02.522: Urban Data & Methods II: Computational Urban Analysis
Chapter 1 Syllabus
1.1 Class Schedule
January Term 2020
Tue 12.30-2pm Think Thank 17 (2.202)
Thu 11.00-12.30pm Think Thank 17 (2.202)
Office Hours: By appointment
1.2 Course Description
This course focuses on quantitative and computational approaches to urban analytics and data science. It exposes students to new ways of collecting large datasets (“big data”) and innovative methods of analysing such datasets. It draws on both more conventional methods such as (spatial) statistics, as well as how to appropriately use methods from data science and machine learning within an urban context.
The course is structured around two 1.5 hour classes per week that integrate lecture, discussion and in-class activities and exercises in an interactive manner. The class is further structured around 6 blocks (each lasting two weeks).
Students are expected to be present and actively participate in each class, as well as on the class online forum (Slack). Before coming to class, you will have read the assigned readings and you are coming to class prepared to participate in discussion and exercises.

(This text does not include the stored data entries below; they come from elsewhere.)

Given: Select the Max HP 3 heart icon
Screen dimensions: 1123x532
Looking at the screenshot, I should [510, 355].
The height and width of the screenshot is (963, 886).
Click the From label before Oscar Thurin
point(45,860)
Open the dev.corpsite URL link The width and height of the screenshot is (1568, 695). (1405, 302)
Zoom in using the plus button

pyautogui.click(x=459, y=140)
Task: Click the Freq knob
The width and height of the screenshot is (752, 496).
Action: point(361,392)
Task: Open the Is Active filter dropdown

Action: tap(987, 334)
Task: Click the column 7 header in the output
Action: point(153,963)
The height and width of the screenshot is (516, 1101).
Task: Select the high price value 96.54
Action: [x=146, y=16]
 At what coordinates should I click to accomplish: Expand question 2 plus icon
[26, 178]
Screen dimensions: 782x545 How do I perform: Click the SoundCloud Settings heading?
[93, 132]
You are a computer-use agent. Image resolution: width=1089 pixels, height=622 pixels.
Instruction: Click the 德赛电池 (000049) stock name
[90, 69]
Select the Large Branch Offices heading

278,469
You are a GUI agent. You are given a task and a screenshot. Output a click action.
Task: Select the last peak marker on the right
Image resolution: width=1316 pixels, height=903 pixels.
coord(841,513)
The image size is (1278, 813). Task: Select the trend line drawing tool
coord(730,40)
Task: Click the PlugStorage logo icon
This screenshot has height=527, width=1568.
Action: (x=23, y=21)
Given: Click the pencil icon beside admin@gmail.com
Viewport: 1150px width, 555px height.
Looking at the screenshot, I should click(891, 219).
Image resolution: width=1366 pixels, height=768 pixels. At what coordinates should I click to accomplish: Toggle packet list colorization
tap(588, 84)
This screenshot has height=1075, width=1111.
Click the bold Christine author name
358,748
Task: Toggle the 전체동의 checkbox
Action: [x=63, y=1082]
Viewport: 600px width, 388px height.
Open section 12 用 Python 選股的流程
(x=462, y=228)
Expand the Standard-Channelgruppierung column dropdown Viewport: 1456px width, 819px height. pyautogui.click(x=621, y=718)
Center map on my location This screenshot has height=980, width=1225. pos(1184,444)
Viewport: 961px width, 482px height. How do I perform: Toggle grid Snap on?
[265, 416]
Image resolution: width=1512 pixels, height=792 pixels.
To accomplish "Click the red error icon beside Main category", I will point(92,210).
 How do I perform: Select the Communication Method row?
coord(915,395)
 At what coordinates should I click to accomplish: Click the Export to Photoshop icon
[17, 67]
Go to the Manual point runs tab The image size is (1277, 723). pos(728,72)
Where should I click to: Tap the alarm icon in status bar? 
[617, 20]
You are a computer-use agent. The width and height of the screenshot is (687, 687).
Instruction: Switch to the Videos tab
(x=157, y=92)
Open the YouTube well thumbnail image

You are also expected to produce your own work, whether individually or in groups. Do not copy work from the internet or other published sources without proper citations. This is plagiarism and if a student is found to be doing so, he or she will be subject to disciplinary measures including potentially failing the course.
There will be a variety of assessments throughout the semester. Emphasis is on your performance overall, with relatively low weight placed on individual items. Continued participation throughout the semester will enable you to do well in this course.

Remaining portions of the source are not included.